*Problem to solve:* Print word for word the lines that start with the one containing "This screenshot has" and continue through the one containing "center [752, 256].". Leave the pictures out of your answer.

*Record extracts:*
· · · · ·

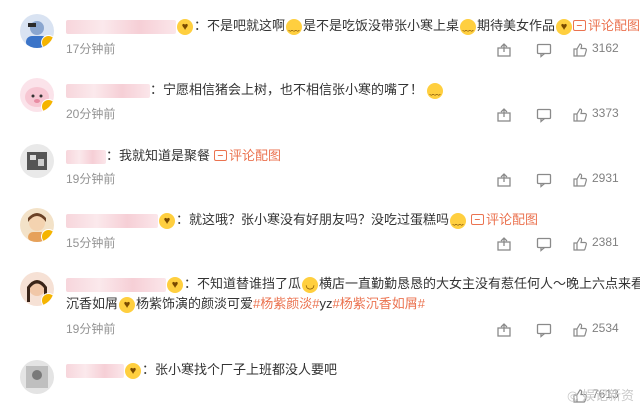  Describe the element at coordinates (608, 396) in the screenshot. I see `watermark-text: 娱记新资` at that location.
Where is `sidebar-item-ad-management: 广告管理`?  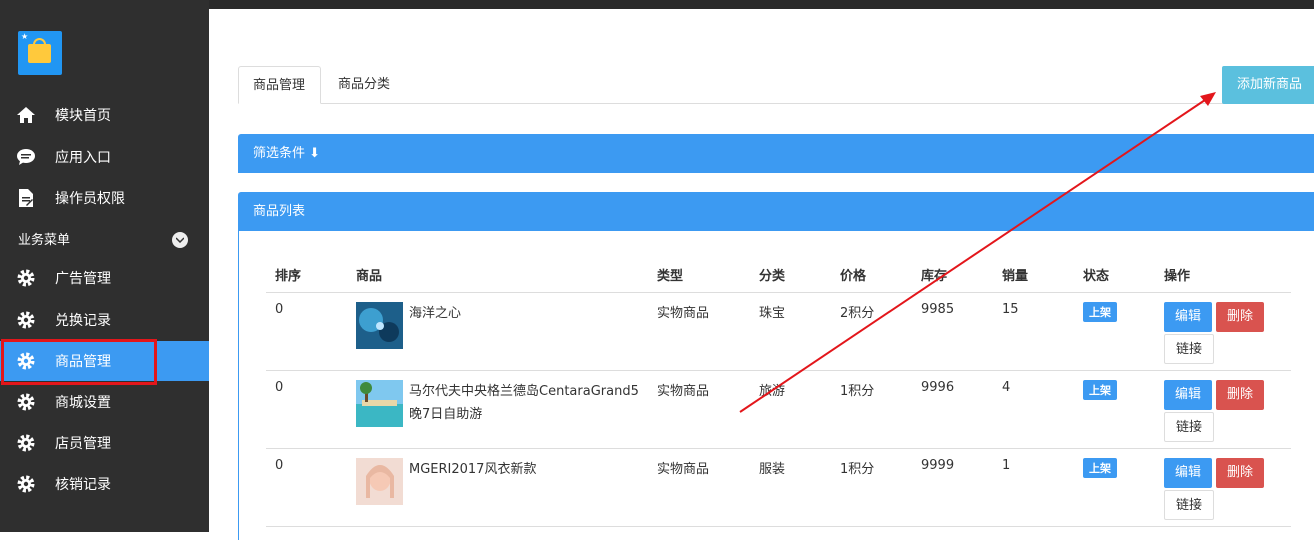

· · · · ·

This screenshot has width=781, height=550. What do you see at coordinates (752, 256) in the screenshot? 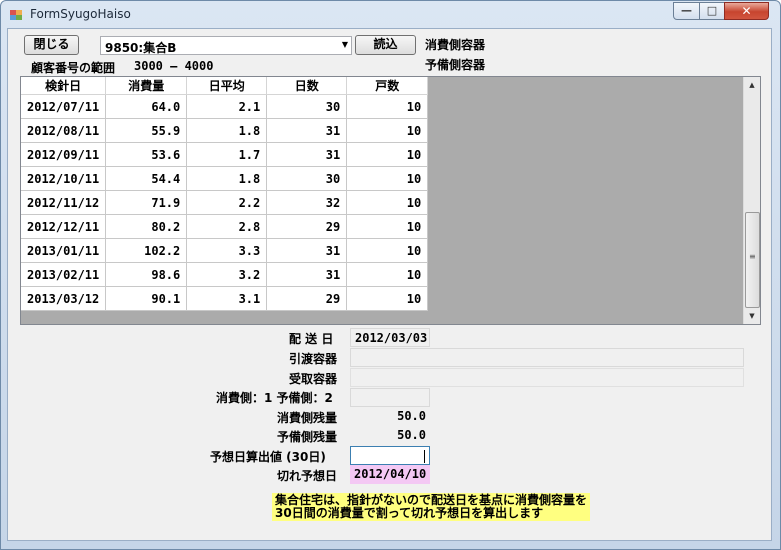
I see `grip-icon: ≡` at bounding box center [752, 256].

· · · · ·

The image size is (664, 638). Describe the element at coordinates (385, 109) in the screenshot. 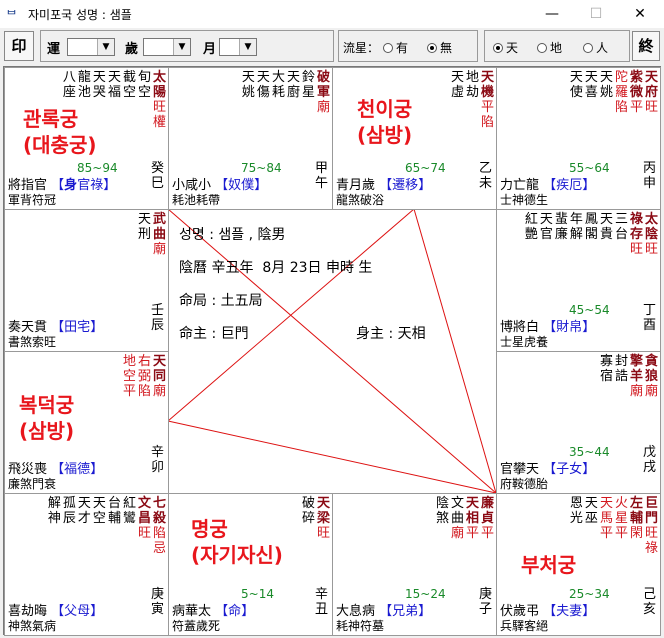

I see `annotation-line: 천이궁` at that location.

· · · · ·

*Exercise output:*
This screenshot has width=781, height=550. What do you see at coordinates (752, 256) in the screenshot? 
I see `grip-icon: ≡` at bounding box center [752, 256].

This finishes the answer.